US 12,280,128 B2
Multi-phase oral composition
Jayanth Rajaiah, Loveland, OH (US); Paul Albert Sagel, Mainville, OH (US); and Franco Silva Medeiros, Loveland, OH (US)
Assigned to The Procter & Gamble Company, Cincinnati, OH (US)
Filed by The Procter & Gamble Company, Cincinnati, OH (US)
Filed on Feb. 28, 2022, as Appl. No. 17/682,740.
Application 17/682,740 is a continuation of application No. 15/790,978, filed on Oct. 23, 2017, granted, now 11,259,998.
Claims priority of provisional application 62/413,214, filed on Oct. 26, 2016.
Claims priority of provisional application 62/413,237, filed on Oct. 26, 2016.
Claims priority of provisional application 62/413,200, filed on Oct. 26, 2016.
Claims priority of provisional application 62/413,205, filed on Oct. 26, 2016.
Claims priority of provisional application 62/413,189, filed on Oct. 26, 2016.
Claims priority of provisional application 62/413,229, filed on Oct. 26, 2016.
Claims priority of provisional application 62/413,222, filed on Oct. 26, 2016.
Prior Publication US 2022/0175633 A1, Jun. 9, 2022
This patent is subject to a terminal disclaimer.
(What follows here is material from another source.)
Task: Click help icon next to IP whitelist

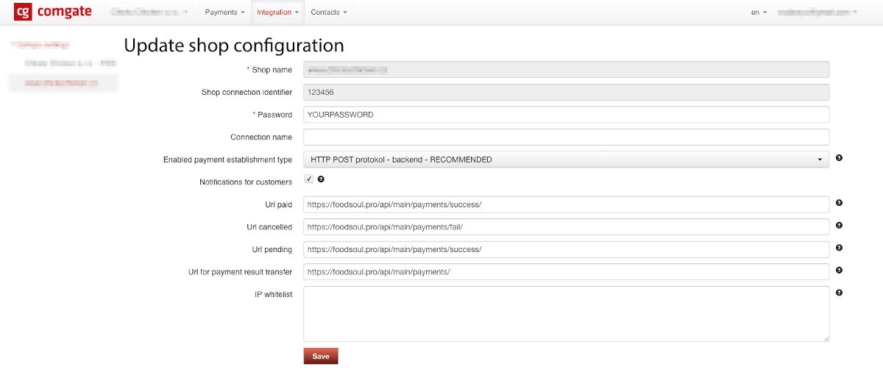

Int. Cl. A61C 19/06 (2006.01); A61K 8/02 (2006.01); A61K 8/06 (2006.01); A61K 8/22 (2006.01); A61K 8/31 (2006.01); A61K 8/34 (2006.01); A61K 8/81 (2006.01); A61K 8/86 (2006.01); A61K 8/92 (2006.01); A61N 5/06 (2006.01); A61Q 11/00 (2006.01); A61Q 11/02 (2006.01)
CPC A61K 8/064 (2013.01) [A61C 19/066 (2013.01); A61K 8/0216 (2013.01); A61K 8/062 (2013.01); A61K 8/22 (2013.01); A61K 8/31 (2013.01); A61K 8/345 (2013.01); A61K 8/8111 (2013.01); A61K 8/86 (2013.01); A61K 8/92 (2013.01); A61N 5/0603 (2013.01); A61N 5/062 (2013.01); A61Q 11/00 (2013.01); A61Q 11/02 (2013.01); A61K 2800/42 (2013.01); A61K 2800/81 (2013.01); A61K 2800/87 (2013.01); A61K 2800/884 (2013.01); A61K 2800/92 (2013.01); A61N 2005/0606 (2013.01); A61N 2005/0663 (2013.01)] 20 Claims
OG exemplary drawing
 
1. A multi-phase oral composition comprising:
a) from about 0.9% to about 40%, by weight of the multi-phase oral composition, of an aqueous phase having a bleaching agent, wherein the amount of the bleaching agent in the multi-phase oral composition is from more than 0.5% to about 20%;
b) a hydrophobic phase comprising from about 50% to about 99.1%, by weight of the multi-phase oral composition, of petrolatum having a drop melting point from about 30° C. to about 90° C. as measured by ASTM D127-08.